Notifications can be managed in browser preferences.

Keeping secrets off the map

It's an open-access medium, so what do online atlases conceal?

Monday 07 February 2000 01:00 GMT
Comments

Picture the scene. A family of four from Devon is planning a summer holiday to Scotland, and the children, eager to show off their skills, suggest using the Internet's free map sites to help plan the adventure.

Picture the scene. A family of four from Devon is planning a summer holiday to Scotland, and the children, eager to show off their skills, suggest using the Internet's free map sites to help plan the adventure.

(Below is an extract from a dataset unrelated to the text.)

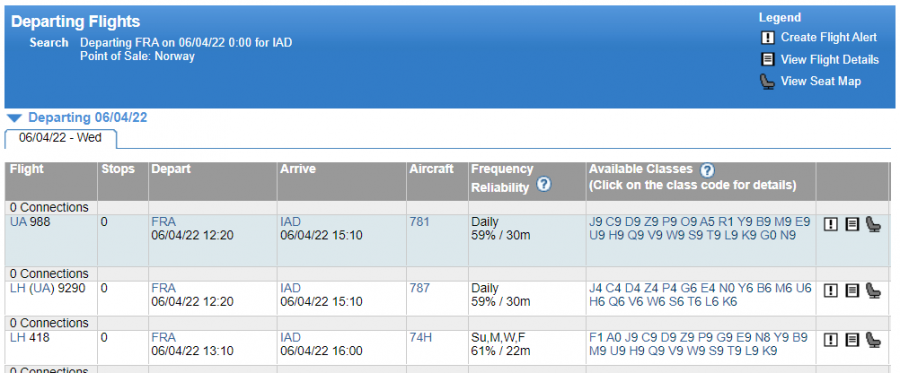The image size is (900, 373).
Task: Open seat map for UA 988
Action: [873, 224]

With the help of one of the leading web services, multimap.com, they hit on St Andrew's, the picturesque golfing resort on the north-east coast of Fife. After downloading the 50,000:1 scale maps, they discover the small town has it all: beaches, ruined castles, forest walks, a nature reserve and wooded picnic areas.

But what the map does not show is the large, and at times very noisy, Nato air base right across the small firth from the Royal & Ancient golf course. RAF Leuchars, like nearly all major British military bases, does not appear on either multimap.com's popular site or the free Internet maps run by Ordnance Survey (OS).

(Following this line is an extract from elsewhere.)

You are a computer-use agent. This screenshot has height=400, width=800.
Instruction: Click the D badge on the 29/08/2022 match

For a technology that defines open access and freedom of information, it seems like a bizarre throwback to the Cold War when OS maps ignored even the most obvious military installations, on Ministry of Defence orders.

That obsession with secrecy ended in 1992, with the collapse of the Soviet Union, when OS began redrawing its maps to include all military sites except the most sensitive. All, that is, bar the road atlases available free online.

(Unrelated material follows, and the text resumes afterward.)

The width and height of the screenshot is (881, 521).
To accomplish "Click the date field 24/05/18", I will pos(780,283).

Try searching the Get-a-map service on www.ordsvy.gov.uk, or on multimap.com's site owned by Multi-media Mapping Ltd, for well-known sites like the chemical warfare research plant at Porton Down, Wiltshire, and you'll be disappointed. Get-a-map will also fail to find Menwith Hill, the electronic eavesdropping base run by the US National Security Agency, visible for miles around in North Yorkshire. It will helpfully say it "sounds like" 12 other places many miles away, such as Myddle in Shropshire or Mid Yell in Shetland.

Aldershot army base in Hampshire and RAF Fairford in Gloucestershire, used by US B52 bombers during the Kosovo war, are also unmarked. Bad news if you're trying to get there for an airshow.

Likewise the Clyde naval bases at Faslane and Coulport in Argyll, west of Glasgow, which is Western Europe's largest nuclear submarine base. It dominates the local scenery, and includes more than 1,000 acres of good hill-walking fenced off by razor wire.

These omissions left Sean Phelan, multimap.com's founder, bemused. "It's fascinating," he said.

Ironically, his service includes the most detailed free mapping service on UK websites, able to track down someone's house by postcode. But he relies entirely on raw data supplied by the road atlas publishers Bartholomew's, owned by HarperCollins, and OS itself. To further confuse matters, Phelan's firm is sub-contracted by OS to provide its Get-a-map service.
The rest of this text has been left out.